Posted: Sun Jan 11, 2015 11:25 pm
by imperialbari
Sonate
opus 168
pour Basson avec accompagnement de Piano

à Monsieur Léon Letellier
Premier Basson de l’Opéra
et de la Société des Concerts


Composed by Camille Saint-Saëns (1835 - 1921)
Solo part edited by Klaus Smedegaard Bjerre 2015

The editions of solo pieces by Massenet, Elgar, and Nielsen allowing for performances by other instruments than the original solo instrument have generated enough interest to inspire more work along this line. Again this project only provides music for the respective soloists, whereas the piano score may be found at IMSLP:

http://tinyurl.com/kqhrco8

This edition of the solo part basically follows the printed bassoon part (which differs slightly from the piano score in a few performance instruction details). This edition’s basic version with the original clefs varies in three matters:
in bar #49 the bass clef octave-up notation is replaced by the tenor clef
in bar #76 the original print only has the 2 first notes slurred. The manuscript isn’t entirely clear on this matter, but this edition has a slur over all 3 notes of this bar in reference to the sequence pattern of bar #78.
This edition, in contrast to the original print has bar numbers indicated at the start of the staves. May be helpful in teaching situations.

This edition is made for practical purposes and has no musicological ambitions. Aside from potential unintended proofing errors there has been made no changes to the note text. Yet one possible error in the manuscript as well as in the print version may be pointed to:
Formal reading of bar #227 has its 10th note being a concert A# because of the passing note earlier in the same bar. However this editor finds an A-natural being much more likely from the musical context. The decision has been left to the performer.

The very wide range of 3 octaves plus a tritone poses a challenge to most wind instruments, so the selection of versions is a smaller one than usual for these editions. Two or three of these present versions even have this said wide range placed in extra challenging areas of the ranges for the given instruments.
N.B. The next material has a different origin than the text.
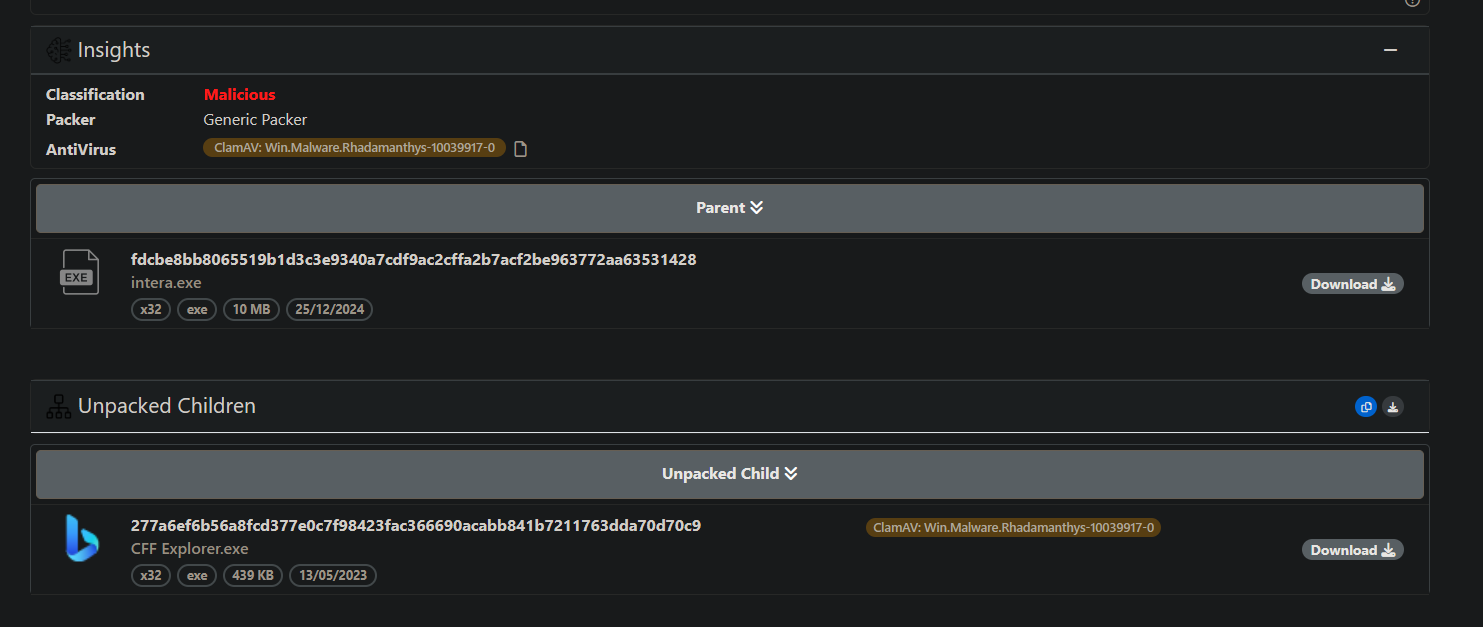Copy all unpacked children using blue icon
Screen dimensions: 1483x627
1365,406
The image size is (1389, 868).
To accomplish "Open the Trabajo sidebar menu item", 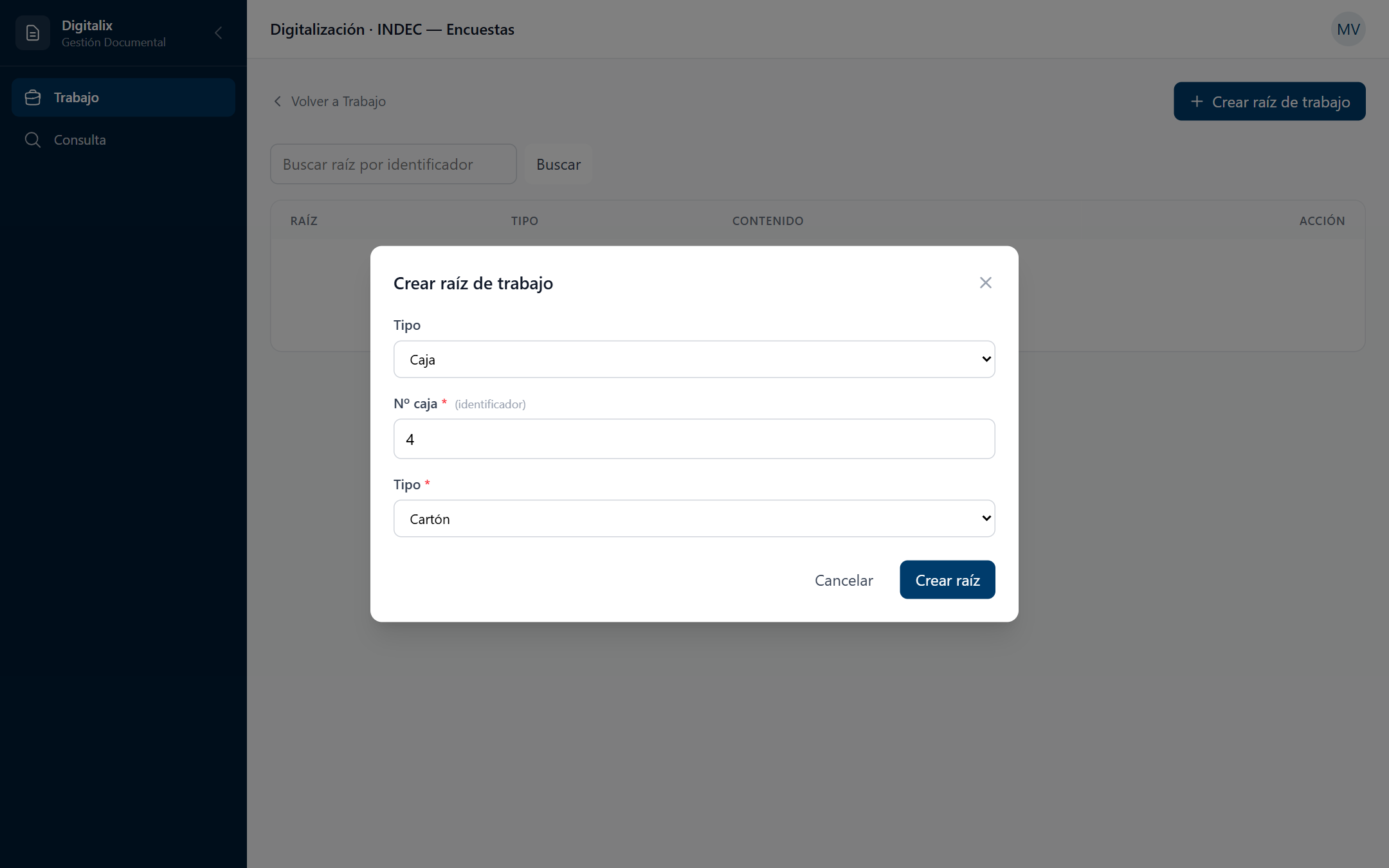I will (x=123, y=98).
Anyway the quite complex tonality may provide a good etude in sight-reading.

So far I have uploaded editions of the solo part for these 14 instruments and modes of notation:

Versions in the original octave:
Bassoon – written in the original, bass, tenor, and treble clefs. More compact notation than in the original print.
Bassoon – written in all bass clef
Bass clarinet – written in treble clef
Horn in F – written in treble and bass clefs – best played on a double horn
Wagner Tuba – notation similar to the horn version – best played on a bass WT or on a double WT
Bb Euphonium – written in all treble clef, brass band style
Euphonium – written in all bass clef
Ophicleide – written in all bass clef
Bass tuba – very high range
Eb tuba – written in all treble clef, brass band style, very high range

Versions one octave down:
Contrabassoon – all bass clef 8-bassa
Contrabass tuba – all bass clef
Eb tuba – written in treble clef, brass band style, very low range
BBb tuba – written in treble clef, brass band style

Korsør - January 12th - 2015
Klaus Smedegaard Bjerre

Available for free from my Yahoo-based project. If you want an invitation, you may send me an email address via the mail button to the right of here.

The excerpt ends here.